The role of mitochondrial DNA alterations in esophageal squamous cell carcinomas

• Published in: The Journal of thoracic and cardiovascular surgery Vol. 139; no. 1; pp. 189 - 197.e4
• Main Authors: Lin, Chen-Sung, MD, Chang, Shi-Chuan, MD, PhD, Wang, Liang-Shun, MD, Chou, Teh-Ying, MD, PhD, Hsu, Wen-Hu, MD, Wu, Yu-Chung, MD, Wei, Yau-Huei, PhD
• Format: Journal Article
• Language: English
• Published: United States Mosby, Inc 2010; AATS/WTSA
• Subjects: Alcohol Drinking - genetics; Base Sequence; Carcinoma, Squamous Cell - genetics; Carcinoma, Squamous Cell - mortality; Cardiothoracic Surgery; DNA Copy Number Variations; DNA, Mitochondrial - analysis; DNA, Mitochondrial - genetics; Esophageal Neoplasms - genetics; Esophageal Neoplasms - mortality; Esophagus - chemistry; Female; Humans; Lymphatic Metastasis - genetics; Male; Middle Aged; Mucous Membrane - chemistry; Mutation; Prognosis; Smoking - genetics; esophageal squamous cell carcinoma; nuclear DNA; np; analysis of variance; ANOVA; mtDNA; mitochondrial DNA; nDNA; nucleotide position; ESCC; PCR; polymerase chain reaction
• ISSN: 0022-5223; 1097-685X
• DOI: 10.1016/j.jtcvs.2009.04.007

Objective The study objective was to evaluate the roles of mitochondrial DNA alterations in esophageal squamous cell carcinoma, with emphasis on the changes in the copy number and D310 variants of mitochondrial DNA. Methods Paired samples microdissected from esophageal muscles, noncancerous esophageal mucosa, cancerous esophageal squamous cell carcinoma nests, and metastatic lymph nodes of 72 patients with esophageal squamous cell carcinoma were subjected to DNA extraction. The copy number and D310 variants of mitochondrial DNA were determined by quantitative real-time polymerase chain reaction and direct sequencing, respectively. Results Fifty-six patients (77.8%) with somatic D310 mutations had lower survival probability ( P = .027).
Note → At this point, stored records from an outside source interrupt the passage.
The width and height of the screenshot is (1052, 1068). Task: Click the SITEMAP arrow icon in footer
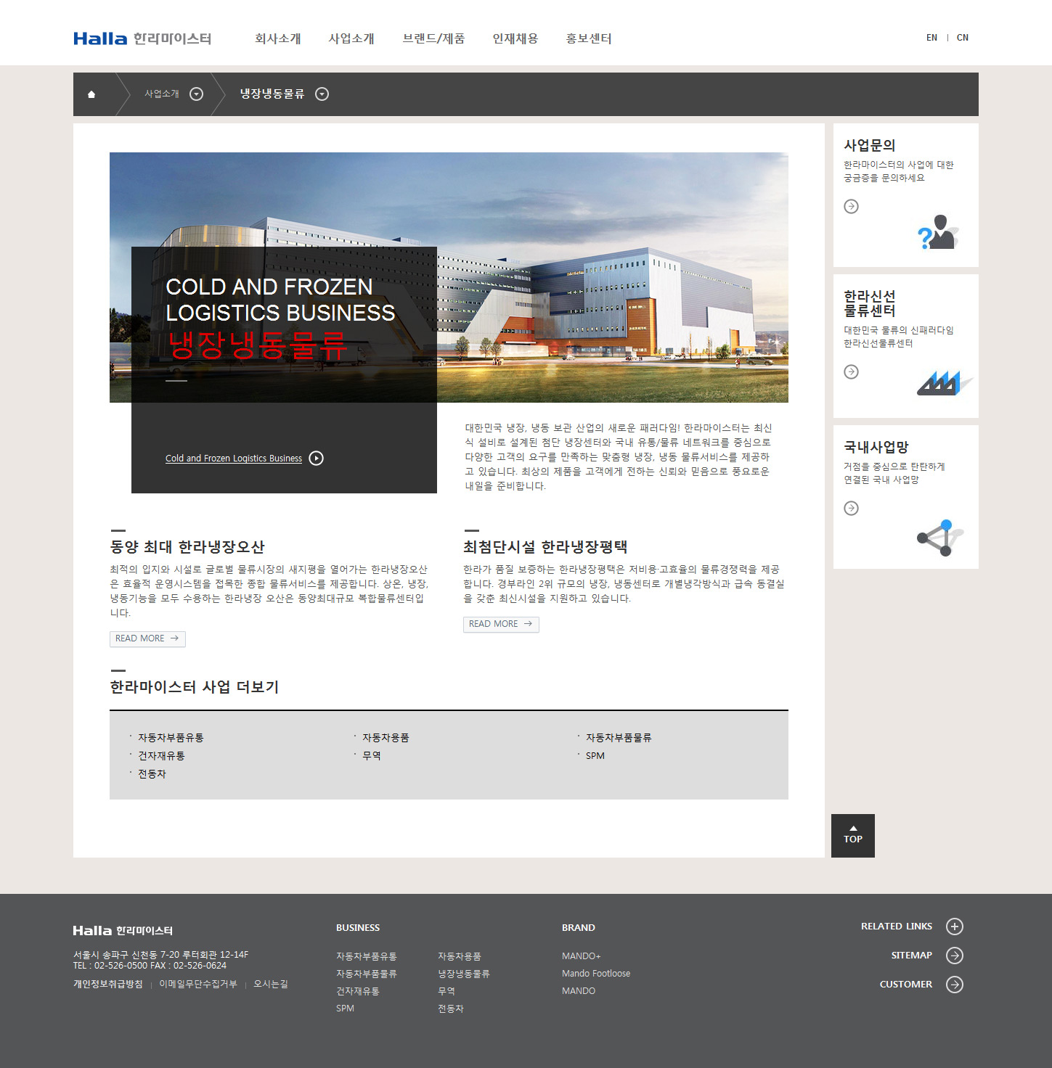tap(954, 956)
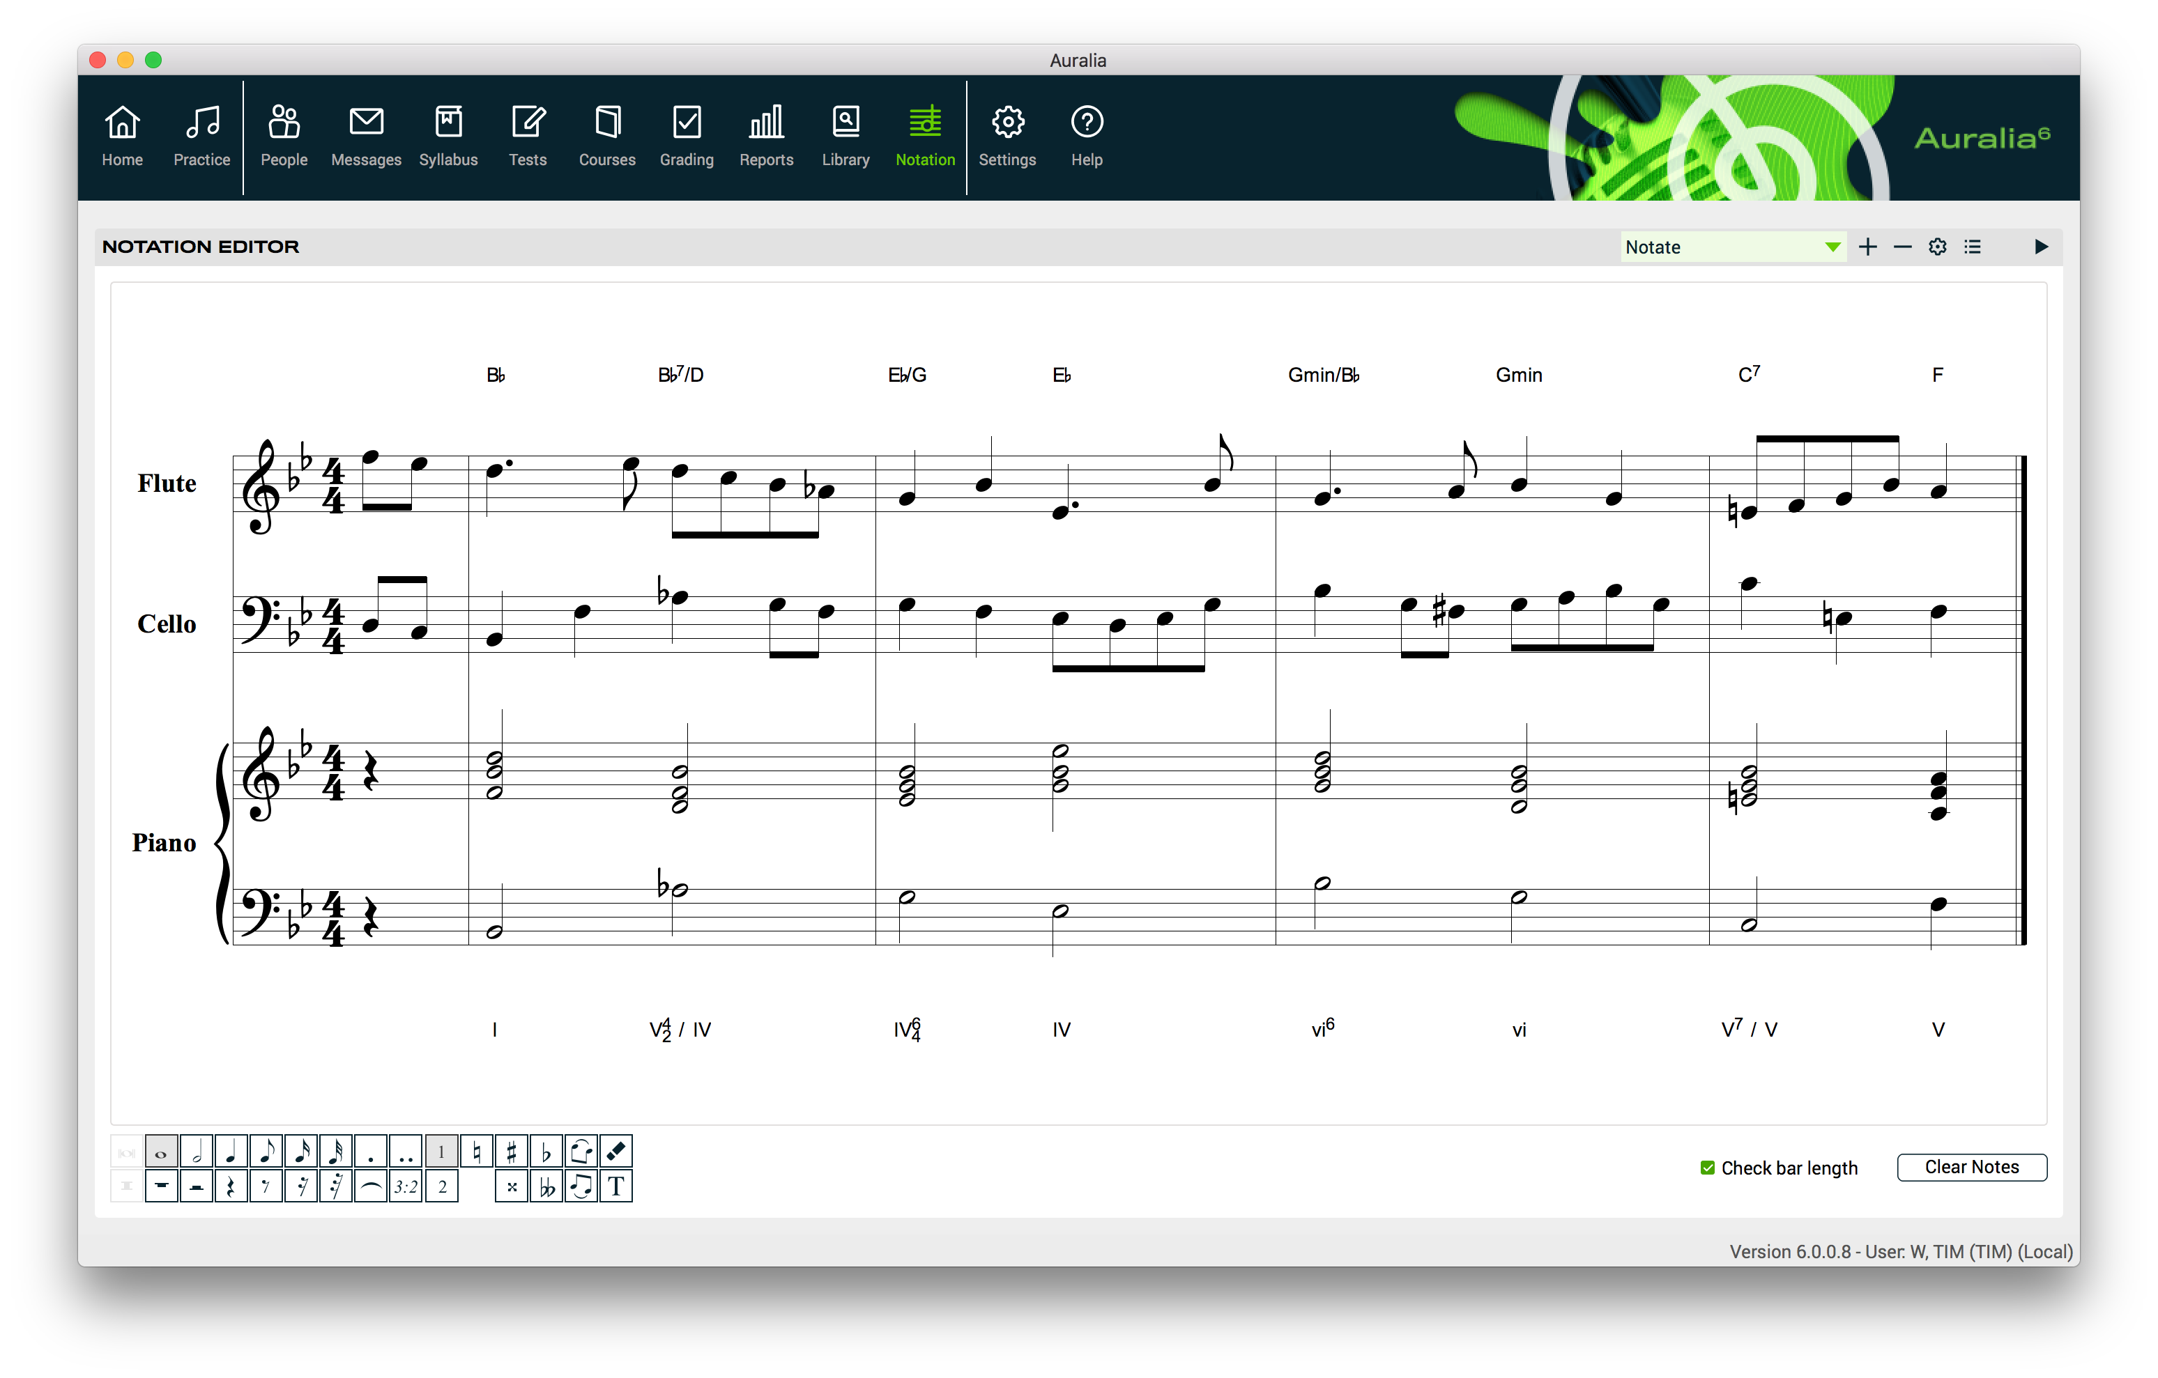Screen dimensions: 2158x1378
Task: Select the tie/slur tool
Action: [370, 1187]
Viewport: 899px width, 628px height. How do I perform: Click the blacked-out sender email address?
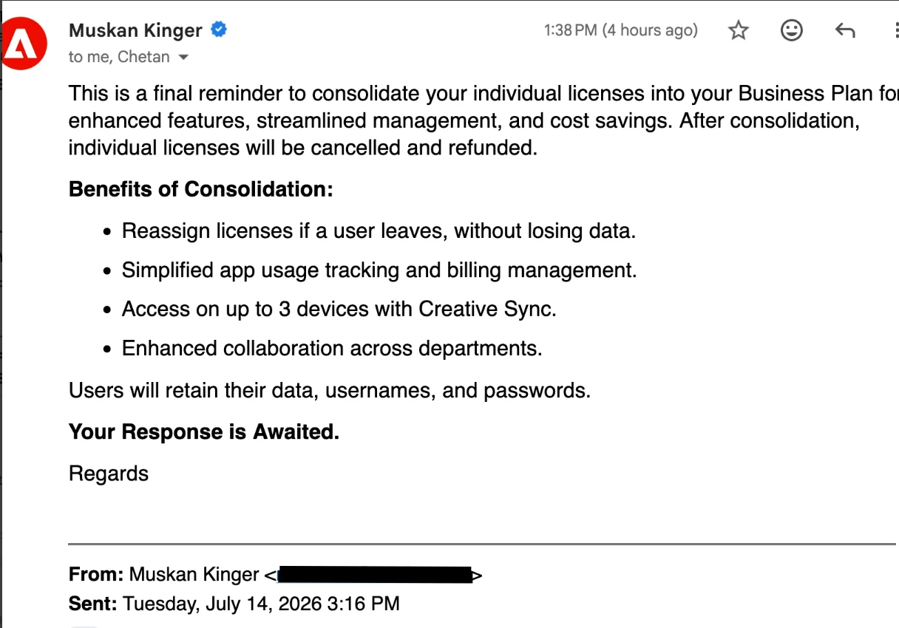tap(375, 575)
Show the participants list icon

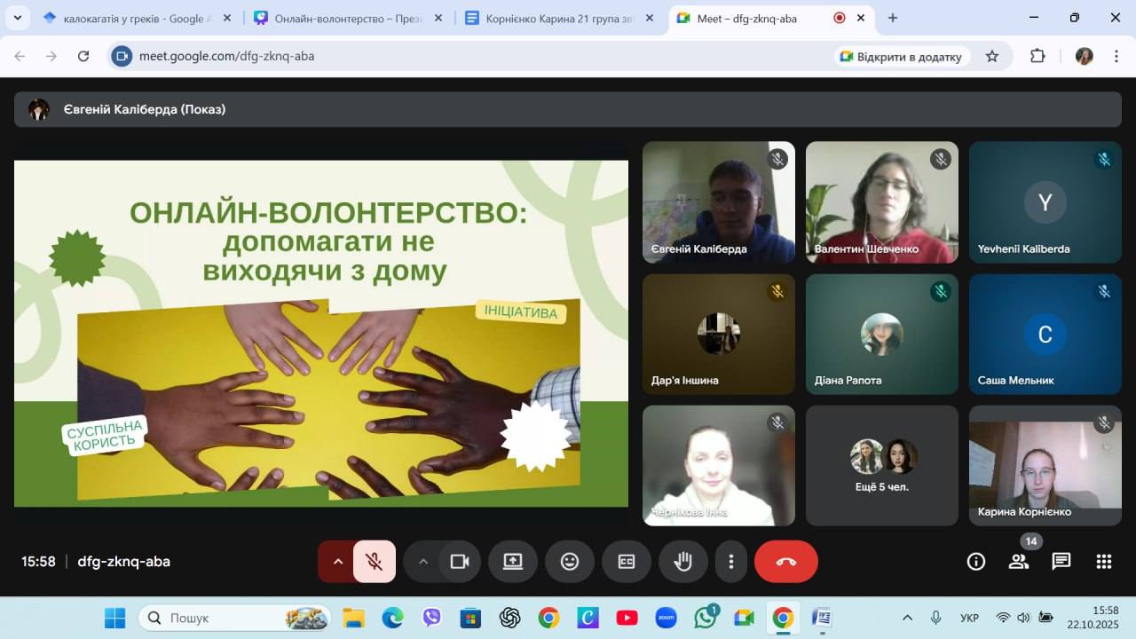(1019, 562)
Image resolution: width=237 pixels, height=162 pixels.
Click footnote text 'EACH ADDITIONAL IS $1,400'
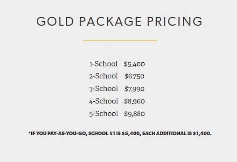176,133
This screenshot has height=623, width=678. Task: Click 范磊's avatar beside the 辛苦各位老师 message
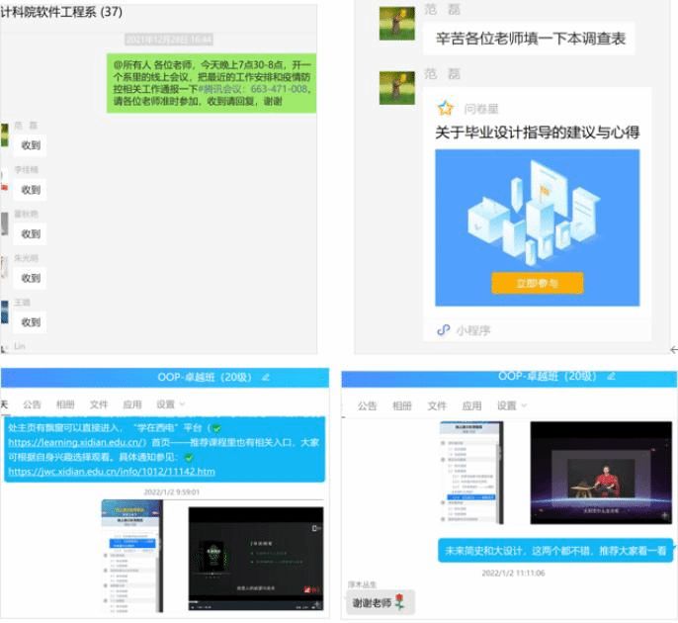click(x=396, y=23)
From noncancerous esophageal mucosa to cancerous esophageal squamous cell carcinoma nests and metastatic lymph nodes, the D310 variants were decreased from 2.2 to 1.7 and 1.5, respectively, with a trend to homoplasmy ( P = .0009). Concurrently, the mitochondrial DNA copy number was increased from 0.159 to 0.192 and 0.206, respectively, ( P = .024), especially in cigarette smokers ( P = .014) and heavy wine drinkers ( P = .005). Notably, a decrease in D310 variants (1.5, P < .001) and an increase in the incidence of the homoplasmic D310 pattern ( P  = .005) were observed in the matched esophageal muscle tissues. Among the 56 esophageal squamous cell carcinoma cancer nests with somatic D310 mutations, 51 (91.1%) had D310 variants in association with their corresponding noncancerous esophageal mucosa, including 36 (64.3%) fully related and 15 (26.8%) partially related pairs. Conclusion We demonstrated that somatic D310 mutations and increase in the copy number of mitochondrial DNA are of clinical importance in esophageal squamous cell carcinoma. We also propose a model of DNA instability and clonal expansion during the carcinogenesis and progression of esophageal squamous cell carcinoma from the viewpoint of mitochondrial DNA transmission.